Ennesima segnalazione, dell’ennesimo taglio di alberi, è giunta ieri mattina al WWF Terre del Tirreno che da sempre si batte per la salvaguardia del patrimonio arboreo comunale, consapevole che esso costituisce un irrinunciabile e irripetibile polmone vitale per le popolazioni locali.
“Purtroppo non c’è stato nulla da fare - dichiara Claudio d’Esposito Presidente del WWF Terre del Tirreno - le moderne motoseghe ci hanno messo davvero poco ad abbattere e fare a pezzi quell’albero, che aveva impiegato decenni per crescere e sopravvivere a tutto e a tutti… meno che all’uomo!!!”

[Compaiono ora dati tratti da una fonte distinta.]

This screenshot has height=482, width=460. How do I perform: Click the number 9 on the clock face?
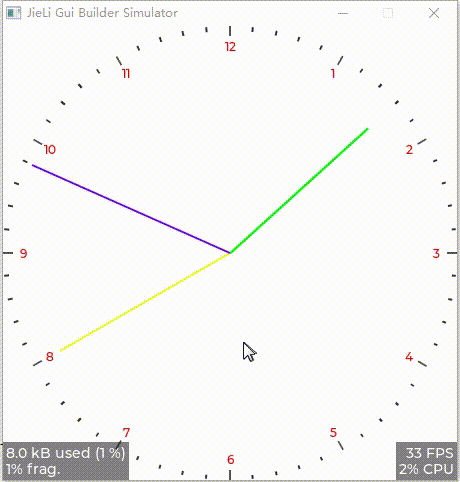pyautogui.click(x=23, y=254)
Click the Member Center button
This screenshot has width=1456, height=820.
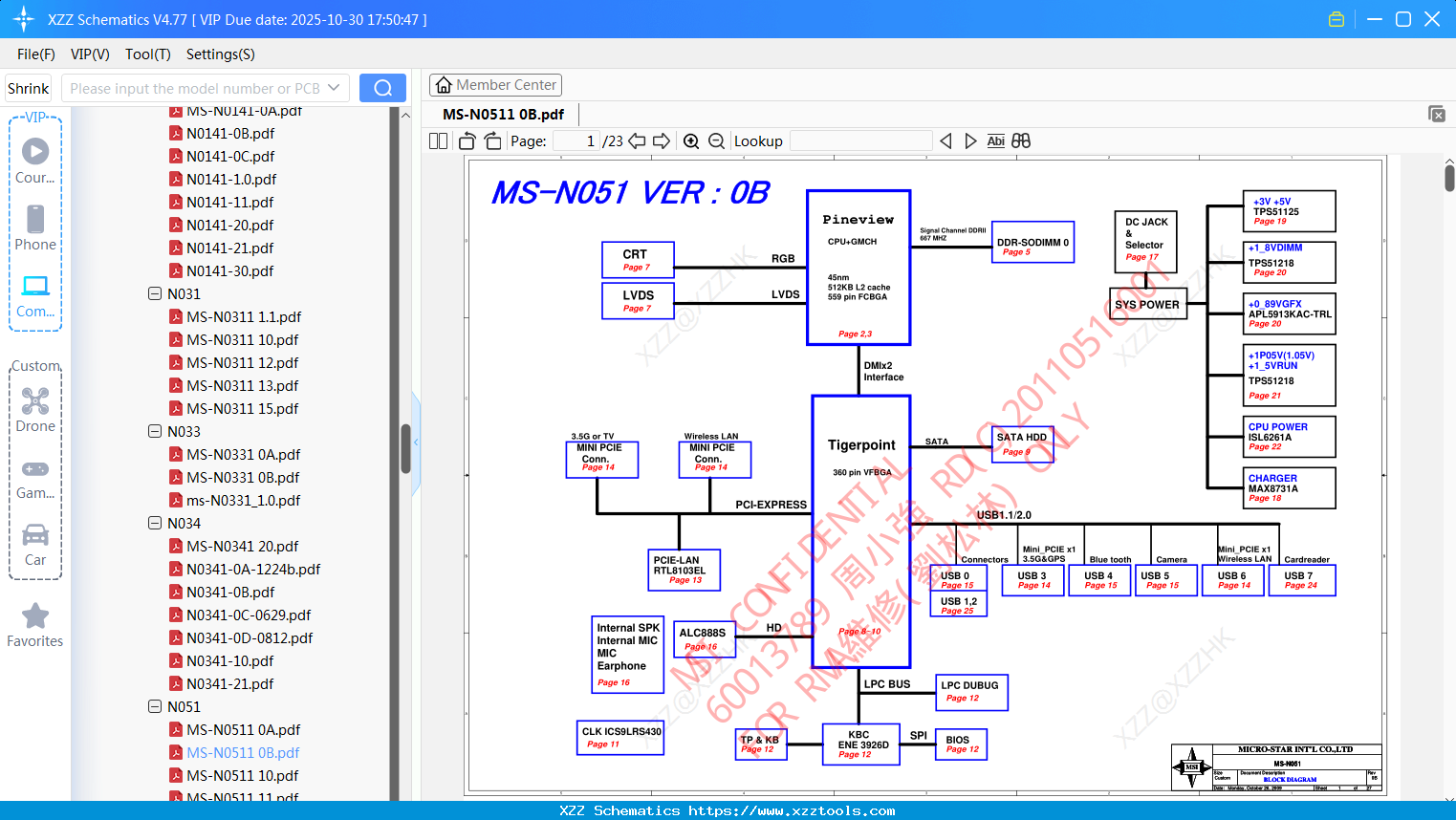[495, 85]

Si trattava di un bell’esemplare di Melia azedarach, più conosciuto come Albero dei rosari, che vegetava da oltre mezzo secolo in piazza Veniero a Meta. Lo si poteva ammirare anche da lontano. Con la sua folta chioma tondeggiante di un verde brillante, ombreggiava il piazzale e dominava dall’alto la baia di Alimuri.

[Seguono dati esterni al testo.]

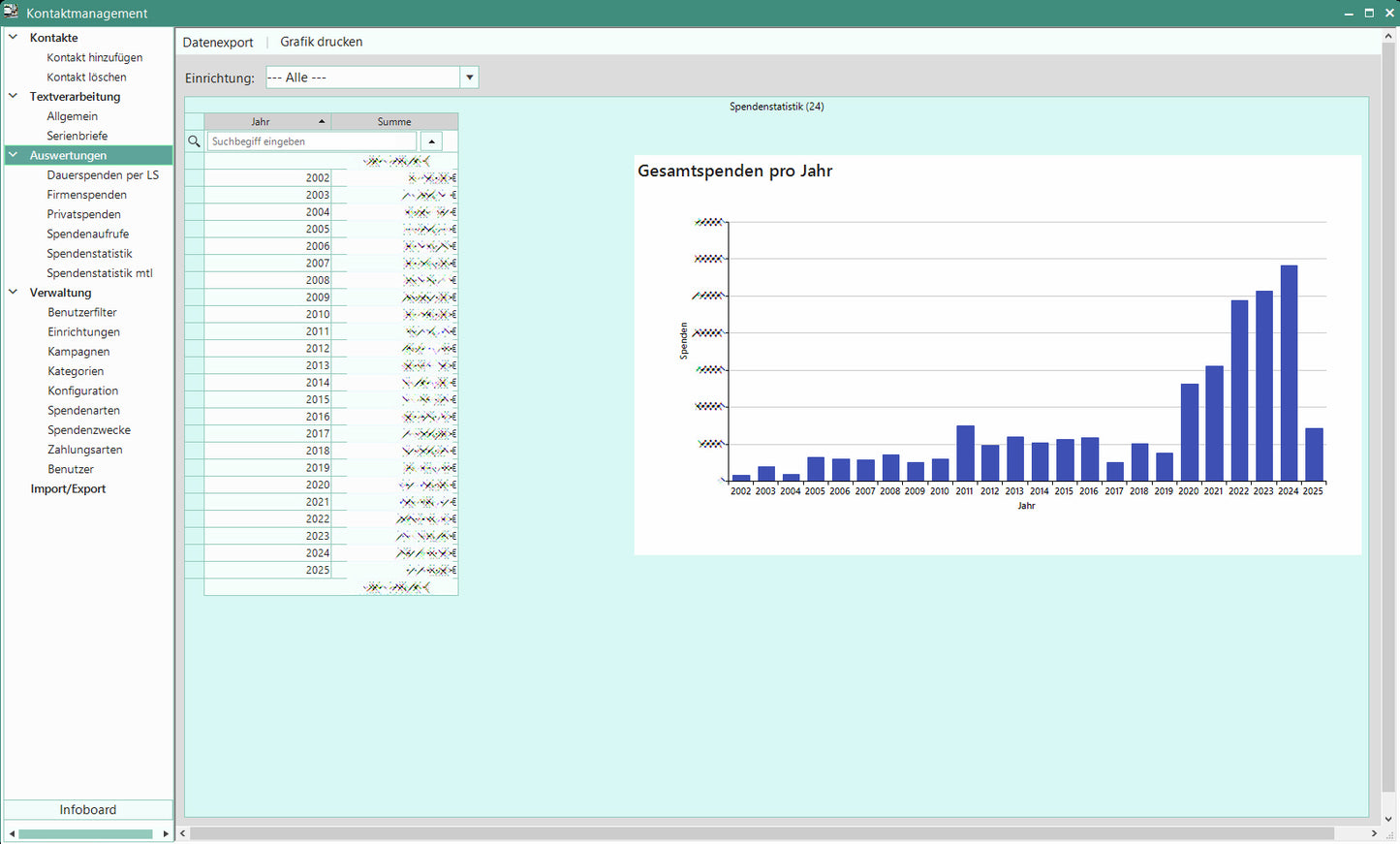Click the collapse arrow beside search field
This screenshot has height=844, width=1400.
(x=431, y=141)
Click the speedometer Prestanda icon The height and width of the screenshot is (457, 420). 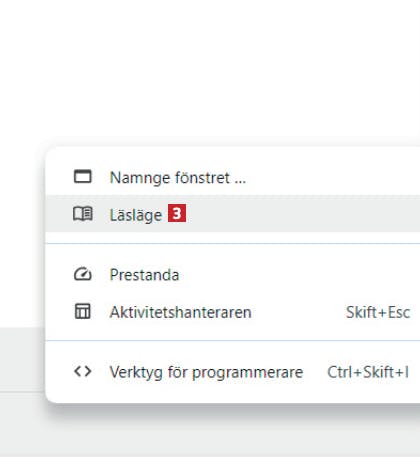click(x=83, y=274)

“Quell’albero, sempre più utilizzato nelle alberature di viali e di strade cittadine particolarmente trafficate, era da ammirare in tutto l’arco dell’anno: da fine di aprile a metà di giugno quando si riempiva di fiori profumatissimi di colore viola pallido o lilla; in estate per la frescura della sua folta chioma; in autunno col suo fogliame giallo intenso; e in inverno con miriadi di piccole bacche sferiche,
lisce di colore giallo chiaro a maturazione bianche e grinzose, che persistono sui rami nudi per tutto il periodo invernale, con la polpa succosa molto appetita da diversi uccelli.”
«La pianta di piazza Veniero – prosegue d’Esposito - , a seguito di assurdi tagli di capitozzatura operati in passato e di recente, aveva sviluppato una carie con una cavità che gli conferiva un aspetto corrugato e particolare ancora più affascinante. E’ corretto dire che l’albero fosse “malato”, ma è anche assolutamente vero che tale pianta poteva tranquillamente continuare a vivere e vegetare per altri decenni e non rappresentava di certo alcun pericolo!».

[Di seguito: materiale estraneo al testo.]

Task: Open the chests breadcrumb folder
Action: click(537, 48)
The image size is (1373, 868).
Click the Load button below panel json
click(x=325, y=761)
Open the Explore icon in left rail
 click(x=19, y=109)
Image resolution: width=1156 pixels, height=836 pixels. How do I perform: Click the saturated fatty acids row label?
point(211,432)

In un prossimo futuro secondo gli esperti sentir cantare gli uccelli diventerà un evento sempre più raro e nel 2030, oltre a soffrire di caldo e a dover mettersi al riparo da incendi ed eventi meteorologici disastrosi, i cieli si svuoteranno dai volatili. Come aveva previsto Rachel Carlson in Primavera silenziosa, il primo saggio ambientalista scritto nel 1962, siamo di fronte a un ecatombe. State of the world’s birds, lo stato degli uccelli nel mondo, il risultato di una mappatura realizzata da Bird Life International nel 2018, parla chiaro: l’estinzione sta procedendo in modo così veloce che ormai non solo le specie più rare, ma anche quelle più comuni stanno scomparendo.